• _INPUT_:

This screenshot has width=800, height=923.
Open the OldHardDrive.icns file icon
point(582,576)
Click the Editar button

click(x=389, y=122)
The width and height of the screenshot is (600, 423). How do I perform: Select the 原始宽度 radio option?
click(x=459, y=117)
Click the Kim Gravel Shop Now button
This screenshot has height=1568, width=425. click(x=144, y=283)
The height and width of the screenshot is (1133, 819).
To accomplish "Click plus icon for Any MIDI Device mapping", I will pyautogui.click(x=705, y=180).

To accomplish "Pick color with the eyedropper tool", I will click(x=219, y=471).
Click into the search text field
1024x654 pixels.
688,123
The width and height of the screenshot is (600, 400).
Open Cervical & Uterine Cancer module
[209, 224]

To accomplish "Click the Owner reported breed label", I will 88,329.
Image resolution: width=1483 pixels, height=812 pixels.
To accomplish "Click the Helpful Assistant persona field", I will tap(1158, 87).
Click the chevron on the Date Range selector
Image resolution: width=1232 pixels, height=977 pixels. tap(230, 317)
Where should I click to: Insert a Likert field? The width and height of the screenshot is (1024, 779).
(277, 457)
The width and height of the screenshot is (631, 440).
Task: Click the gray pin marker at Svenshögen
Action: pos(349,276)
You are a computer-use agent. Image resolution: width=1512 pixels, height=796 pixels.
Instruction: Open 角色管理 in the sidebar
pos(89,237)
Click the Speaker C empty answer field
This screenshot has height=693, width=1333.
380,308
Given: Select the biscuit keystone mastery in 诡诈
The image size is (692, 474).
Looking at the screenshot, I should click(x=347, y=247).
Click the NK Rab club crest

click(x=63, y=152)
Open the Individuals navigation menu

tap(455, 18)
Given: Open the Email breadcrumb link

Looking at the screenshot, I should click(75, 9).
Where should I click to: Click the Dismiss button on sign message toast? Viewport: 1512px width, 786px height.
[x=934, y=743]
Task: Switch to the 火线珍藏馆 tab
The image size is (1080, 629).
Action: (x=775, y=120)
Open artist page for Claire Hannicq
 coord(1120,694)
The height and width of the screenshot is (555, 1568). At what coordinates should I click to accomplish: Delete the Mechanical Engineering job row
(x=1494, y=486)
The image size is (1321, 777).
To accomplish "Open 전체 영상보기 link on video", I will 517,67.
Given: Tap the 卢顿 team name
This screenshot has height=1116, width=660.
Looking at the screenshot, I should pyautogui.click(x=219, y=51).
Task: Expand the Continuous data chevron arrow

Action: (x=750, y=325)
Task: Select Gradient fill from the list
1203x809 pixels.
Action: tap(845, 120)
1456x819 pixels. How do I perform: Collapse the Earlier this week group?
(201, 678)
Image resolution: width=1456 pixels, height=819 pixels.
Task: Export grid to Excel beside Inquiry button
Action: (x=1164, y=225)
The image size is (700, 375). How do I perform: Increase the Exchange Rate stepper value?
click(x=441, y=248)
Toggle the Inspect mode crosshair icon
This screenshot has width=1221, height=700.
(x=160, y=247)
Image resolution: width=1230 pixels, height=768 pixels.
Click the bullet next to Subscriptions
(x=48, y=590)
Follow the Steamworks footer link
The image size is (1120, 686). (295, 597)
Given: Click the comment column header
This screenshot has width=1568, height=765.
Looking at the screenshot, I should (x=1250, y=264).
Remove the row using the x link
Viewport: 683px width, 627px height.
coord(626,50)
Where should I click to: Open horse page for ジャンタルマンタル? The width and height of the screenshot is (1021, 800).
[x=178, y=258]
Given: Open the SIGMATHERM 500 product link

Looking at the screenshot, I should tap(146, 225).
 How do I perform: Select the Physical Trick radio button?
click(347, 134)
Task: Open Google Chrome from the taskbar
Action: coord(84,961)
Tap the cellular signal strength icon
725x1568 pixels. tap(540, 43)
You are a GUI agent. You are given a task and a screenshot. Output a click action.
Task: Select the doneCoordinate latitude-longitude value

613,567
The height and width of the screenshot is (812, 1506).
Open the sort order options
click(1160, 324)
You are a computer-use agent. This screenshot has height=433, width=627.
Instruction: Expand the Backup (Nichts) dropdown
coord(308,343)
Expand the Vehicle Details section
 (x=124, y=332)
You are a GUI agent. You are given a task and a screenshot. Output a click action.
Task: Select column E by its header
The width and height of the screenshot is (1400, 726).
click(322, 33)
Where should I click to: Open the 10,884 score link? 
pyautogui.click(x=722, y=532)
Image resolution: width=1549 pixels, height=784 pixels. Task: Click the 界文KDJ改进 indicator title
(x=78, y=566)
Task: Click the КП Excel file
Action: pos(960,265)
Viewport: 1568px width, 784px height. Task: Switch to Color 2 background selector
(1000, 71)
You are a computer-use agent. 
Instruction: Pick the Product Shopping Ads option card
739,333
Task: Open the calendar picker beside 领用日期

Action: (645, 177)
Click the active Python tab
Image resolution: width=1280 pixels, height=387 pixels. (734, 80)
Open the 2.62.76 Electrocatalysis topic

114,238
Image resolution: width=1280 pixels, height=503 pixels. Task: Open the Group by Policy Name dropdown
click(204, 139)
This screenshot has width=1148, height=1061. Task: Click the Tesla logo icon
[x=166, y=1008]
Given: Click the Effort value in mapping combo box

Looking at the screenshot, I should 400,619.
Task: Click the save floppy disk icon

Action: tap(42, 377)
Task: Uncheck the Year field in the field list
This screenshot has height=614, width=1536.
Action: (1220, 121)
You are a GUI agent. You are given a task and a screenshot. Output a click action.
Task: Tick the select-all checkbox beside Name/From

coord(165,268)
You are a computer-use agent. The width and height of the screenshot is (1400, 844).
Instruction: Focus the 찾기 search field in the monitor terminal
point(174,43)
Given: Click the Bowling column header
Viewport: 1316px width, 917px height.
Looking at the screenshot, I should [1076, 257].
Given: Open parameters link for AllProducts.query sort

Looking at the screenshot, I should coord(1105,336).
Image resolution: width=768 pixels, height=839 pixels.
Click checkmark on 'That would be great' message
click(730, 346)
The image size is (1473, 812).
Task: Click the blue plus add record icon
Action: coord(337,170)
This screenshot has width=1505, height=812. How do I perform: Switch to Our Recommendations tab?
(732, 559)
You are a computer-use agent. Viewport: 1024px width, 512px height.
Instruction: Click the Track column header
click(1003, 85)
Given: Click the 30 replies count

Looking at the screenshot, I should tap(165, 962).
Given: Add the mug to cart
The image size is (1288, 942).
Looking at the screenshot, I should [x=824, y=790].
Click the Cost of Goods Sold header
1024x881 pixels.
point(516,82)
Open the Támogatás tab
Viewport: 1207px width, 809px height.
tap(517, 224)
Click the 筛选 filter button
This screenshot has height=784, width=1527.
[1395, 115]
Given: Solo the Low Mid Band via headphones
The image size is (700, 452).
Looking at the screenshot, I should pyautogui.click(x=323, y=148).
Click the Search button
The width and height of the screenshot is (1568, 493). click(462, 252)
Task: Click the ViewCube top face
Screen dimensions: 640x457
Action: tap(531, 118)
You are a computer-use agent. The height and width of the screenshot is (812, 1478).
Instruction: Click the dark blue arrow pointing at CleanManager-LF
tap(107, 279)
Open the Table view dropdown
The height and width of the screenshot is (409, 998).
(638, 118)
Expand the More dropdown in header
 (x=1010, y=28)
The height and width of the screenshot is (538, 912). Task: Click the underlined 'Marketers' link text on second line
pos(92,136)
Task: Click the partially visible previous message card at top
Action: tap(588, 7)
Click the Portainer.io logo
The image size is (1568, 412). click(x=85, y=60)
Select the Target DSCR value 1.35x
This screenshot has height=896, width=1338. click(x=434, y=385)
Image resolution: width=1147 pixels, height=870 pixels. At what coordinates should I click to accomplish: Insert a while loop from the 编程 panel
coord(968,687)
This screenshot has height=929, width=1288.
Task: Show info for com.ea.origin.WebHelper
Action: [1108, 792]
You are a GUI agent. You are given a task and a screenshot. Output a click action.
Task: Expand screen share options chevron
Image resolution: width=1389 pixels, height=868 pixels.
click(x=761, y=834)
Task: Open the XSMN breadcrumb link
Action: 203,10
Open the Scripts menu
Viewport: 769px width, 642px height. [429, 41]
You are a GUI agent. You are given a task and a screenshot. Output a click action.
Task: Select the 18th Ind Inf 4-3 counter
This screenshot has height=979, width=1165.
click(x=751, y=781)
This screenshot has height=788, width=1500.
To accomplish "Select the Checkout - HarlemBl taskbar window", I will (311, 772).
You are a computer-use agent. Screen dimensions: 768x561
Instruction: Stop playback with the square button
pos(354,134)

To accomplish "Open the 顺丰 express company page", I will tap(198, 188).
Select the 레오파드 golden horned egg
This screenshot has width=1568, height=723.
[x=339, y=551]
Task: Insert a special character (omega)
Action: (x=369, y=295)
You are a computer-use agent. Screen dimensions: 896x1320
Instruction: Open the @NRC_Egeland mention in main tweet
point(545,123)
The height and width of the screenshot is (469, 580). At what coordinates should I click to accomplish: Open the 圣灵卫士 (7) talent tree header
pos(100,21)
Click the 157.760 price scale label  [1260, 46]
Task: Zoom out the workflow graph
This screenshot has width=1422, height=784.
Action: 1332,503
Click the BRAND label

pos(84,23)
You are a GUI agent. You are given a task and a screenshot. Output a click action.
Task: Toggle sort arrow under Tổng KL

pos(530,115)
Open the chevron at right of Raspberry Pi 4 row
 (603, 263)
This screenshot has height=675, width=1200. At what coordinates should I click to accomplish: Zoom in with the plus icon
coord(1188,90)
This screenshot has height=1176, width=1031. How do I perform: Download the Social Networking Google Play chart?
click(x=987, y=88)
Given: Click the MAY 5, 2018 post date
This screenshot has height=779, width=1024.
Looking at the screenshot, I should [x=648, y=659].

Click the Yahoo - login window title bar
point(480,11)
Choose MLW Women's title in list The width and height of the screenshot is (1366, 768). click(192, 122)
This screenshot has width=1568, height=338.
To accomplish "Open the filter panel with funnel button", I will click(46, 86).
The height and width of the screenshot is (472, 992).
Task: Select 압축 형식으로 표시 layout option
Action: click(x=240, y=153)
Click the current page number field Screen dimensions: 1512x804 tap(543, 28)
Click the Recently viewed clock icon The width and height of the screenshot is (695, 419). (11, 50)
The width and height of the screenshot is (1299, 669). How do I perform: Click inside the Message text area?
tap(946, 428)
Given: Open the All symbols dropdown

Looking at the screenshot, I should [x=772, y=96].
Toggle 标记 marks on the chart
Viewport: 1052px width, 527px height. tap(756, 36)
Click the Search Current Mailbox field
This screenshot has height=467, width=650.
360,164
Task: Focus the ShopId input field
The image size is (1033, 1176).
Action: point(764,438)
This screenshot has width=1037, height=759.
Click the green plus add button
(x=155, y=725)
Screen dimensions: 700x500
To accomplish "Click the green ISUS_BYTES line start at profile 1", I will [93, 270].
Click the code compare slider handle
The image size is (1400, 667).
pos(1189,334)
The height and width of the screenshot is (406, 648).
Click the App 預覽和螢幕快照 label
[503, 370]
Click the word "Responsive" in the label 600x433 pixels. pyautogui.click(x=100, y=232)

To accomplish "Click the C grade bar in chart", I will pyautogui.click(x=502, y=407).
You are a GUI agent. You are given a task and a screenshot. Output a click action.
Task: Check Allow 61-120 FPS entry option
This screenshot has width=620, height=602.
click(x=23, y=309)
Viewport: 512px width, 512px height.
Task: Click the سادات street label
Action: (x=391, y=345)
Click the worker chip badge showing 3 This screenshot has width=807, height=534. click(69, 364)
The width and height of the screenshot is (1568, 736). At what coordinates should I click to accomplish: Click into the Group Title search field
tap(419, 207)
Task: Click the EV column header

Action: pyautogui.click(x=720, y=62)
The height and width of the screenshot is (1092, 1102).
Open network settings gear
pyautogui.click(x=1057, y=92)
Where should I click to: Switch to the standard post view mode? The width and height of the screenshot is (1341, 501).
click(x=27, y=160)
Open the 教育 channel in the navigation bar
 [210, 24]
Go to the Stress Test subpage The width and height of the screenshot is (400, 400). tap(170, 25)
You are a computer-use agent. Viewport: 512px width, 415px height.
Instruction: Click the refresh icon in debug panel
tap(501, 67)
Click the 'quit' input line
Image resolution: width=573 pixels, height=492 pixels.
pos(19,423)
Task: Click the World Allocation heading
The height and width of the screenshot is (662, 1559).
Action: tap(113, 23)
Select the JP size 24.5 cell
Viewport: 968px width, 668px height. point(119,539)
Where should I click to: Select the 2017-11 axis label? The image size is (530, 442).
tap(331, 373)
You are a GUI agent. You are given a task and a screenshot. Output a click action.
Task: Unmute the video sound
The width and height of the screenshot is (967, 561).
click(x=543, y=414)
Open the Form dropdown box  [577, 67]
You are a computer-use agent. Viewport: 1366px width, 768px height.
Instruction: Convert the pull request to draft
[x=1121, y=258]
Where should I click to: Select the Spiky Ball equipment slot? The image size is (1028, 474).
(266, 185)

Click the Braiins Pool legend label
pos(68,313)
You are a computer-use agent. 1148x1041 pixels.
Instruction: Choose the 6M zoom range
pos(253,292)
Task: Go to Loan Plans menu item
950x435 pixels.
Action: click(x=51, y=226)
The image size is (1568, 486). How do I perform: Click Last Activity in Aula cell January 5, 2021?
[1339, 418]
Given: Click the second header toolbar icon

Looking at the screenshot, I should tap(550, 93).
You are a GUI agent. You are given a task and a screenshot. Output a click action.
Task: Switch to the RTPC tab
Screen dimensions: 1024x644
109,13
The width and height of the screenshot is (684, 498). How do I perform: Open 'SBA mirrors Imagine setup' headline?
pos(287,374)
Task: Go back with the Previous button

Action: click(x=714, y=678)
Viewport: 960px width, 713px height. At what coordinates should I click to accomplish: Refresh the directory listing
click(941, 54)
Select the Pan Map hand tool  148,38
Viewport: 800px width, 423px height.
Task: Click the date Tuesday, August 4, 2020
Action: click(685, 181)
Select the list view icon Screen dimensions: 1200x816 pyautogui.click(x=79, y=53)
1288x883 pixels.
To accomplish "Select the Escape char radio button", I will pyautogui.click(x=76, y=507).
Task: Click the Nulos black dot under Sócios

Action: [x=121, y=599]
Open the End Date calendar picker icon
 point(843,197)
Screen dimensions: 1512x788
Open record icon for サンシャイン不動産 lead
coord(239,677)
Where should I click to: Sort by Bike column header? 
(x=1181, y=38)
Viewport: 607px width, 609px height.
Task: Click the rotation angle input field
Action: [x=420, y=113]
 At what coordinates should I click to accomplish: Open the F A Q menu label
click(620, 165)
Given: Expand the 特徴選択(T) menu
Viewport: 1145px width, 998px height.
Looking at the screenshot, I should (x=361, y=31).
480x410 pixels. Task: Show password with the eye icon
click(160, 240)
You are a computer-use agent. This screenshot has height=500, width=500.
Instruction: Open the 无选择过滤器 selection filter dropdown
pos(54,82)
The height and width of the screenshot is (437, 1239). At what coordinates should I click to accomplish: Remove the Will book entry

• _YOUR TASK_: Going back to the entries above, set down exactly the lines that begin at the one with "Given: Click the 30 replies count" and end at the one with "Given: Add the mug to cart", both included, and nothing else.

• _EXERCISE OUTPUT_:
Given: Click the 30 replies count

Looking at the screenshot, I should tap(165, 962).
Given: Add the mug to cart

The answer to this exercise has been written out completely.